A formação é tão singular – Amado
no saxofone tenor, Miguel Mira no violoncelo, Gabriel Ferrandini à bateria e
Bishop ao trombone – quão ilusória. Afinal, Mira abstém-se de tocar com arco,
entregando-se a uma atuação ora elementarmente telegráfica, ora simbolicamente
torrencial, que, de certa forma, aproximando-se da arquetípica ação de um
contrabaixista, burla expectativas de premeditação harmónica e impossibilita as
distrações de dinâmica e extensão associadas ao seu instrumento. O que, fazendo
jus ao nome do trio, indicia que, de facto, parte significativa dos seus
procedimentos – imperturbavelmente lógicos e empaticamente flexíveis – terá que
ver com mobilidade. Aliás, violoncelista e baterista, resistindo a indiscrições
paroquiais, manobram com comadresco à-vontade por estes cinco originais de
espontânea combustão, colorindo, pontuando, comentando e atribuindo às mais
discursivas linhas traçadas pelos sopradores uma dimensão praticamente vernacular.

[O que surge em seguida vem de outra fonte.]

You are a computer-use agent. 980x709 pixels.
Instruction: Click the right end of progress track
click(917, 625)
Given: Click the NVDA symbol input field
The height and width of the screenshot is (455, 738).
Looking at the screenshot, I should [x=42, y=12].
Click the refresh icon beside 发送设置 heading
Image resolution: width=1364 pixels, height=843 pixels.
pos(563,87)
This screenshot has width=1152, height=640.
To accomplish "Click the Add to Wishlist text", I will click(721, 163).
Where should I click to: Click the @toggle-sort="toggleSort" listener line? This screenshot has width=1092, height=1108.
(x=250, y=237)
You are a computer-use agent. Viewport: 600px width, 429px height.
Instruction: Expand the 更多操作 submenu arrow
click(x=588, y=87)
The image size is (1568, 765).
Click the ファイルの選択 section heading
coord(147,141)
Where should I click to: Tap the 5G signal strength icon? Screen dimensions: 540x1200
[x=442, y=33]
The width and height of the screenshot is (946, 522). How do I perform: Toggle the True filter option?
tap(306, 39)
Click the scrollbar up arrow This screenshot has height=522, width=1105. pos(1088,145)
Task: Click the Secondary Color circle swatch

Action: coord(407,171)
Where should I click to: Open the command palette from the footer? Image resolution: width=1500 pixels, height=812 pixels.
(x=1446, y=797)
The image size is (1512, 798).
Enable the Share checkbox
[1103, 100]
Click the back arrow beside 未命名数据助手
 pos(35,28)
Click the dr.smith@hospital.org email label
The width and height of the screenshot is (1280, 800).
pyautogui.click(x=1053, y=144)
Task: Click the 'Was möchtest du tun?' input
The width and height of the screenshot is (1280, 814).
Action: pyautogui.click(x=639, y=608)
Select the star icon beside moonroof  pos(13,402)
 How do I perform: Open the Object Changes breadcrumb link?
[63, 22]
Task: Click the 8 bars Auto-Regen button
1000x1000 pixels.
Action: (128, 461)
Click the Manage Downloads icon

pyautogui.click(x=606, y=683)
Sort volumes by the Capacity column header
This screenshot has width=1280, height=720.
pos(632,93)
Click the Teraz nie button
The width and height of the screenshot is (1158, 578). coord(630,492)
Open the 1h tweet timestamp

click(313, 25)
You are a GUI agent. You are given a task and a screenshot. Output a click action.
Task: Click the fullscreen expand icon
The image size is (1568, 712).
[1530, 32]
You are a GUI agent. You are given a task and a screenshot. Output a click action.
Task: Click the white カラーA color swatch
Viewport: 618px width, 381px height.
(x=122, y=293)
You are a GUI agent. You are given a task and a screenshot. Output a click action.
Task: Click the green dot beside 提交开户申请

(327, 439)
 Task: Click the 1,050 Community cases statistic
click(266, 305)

Ferrandini, em particular, prova que, neste contexto, a mais voluntariosa
animação pode ter tanto de fascinante quanto de fútil, transferindo para gestos
de sutileza orquestral a fortitude rítmica de que não dispensa, disparando
certeiras centelhas e articulando agitados assaltos sem hostilizar a
integridade narrativa de cada tema. Trata-se de um valor de progressiva
importância no universo criativo de Rodrigo Amado – capital na manifestação do
seu evadido romantismo e pretexto para uma eloquente exploração do seu fraseado
– que se vê aqui minuciosamente reforçado pela clareza de tom de Bishop, um
notável gestor do espaço. É precisamente pela predisposição conversacional
entre saxofonista e trombonista – de tal forma deliberada que estimula
intrigantes coincidências – que se identifica o essencial nesta sessão: ritualizar
o informe, resistir à alegoria, celebrar a chama sagrada.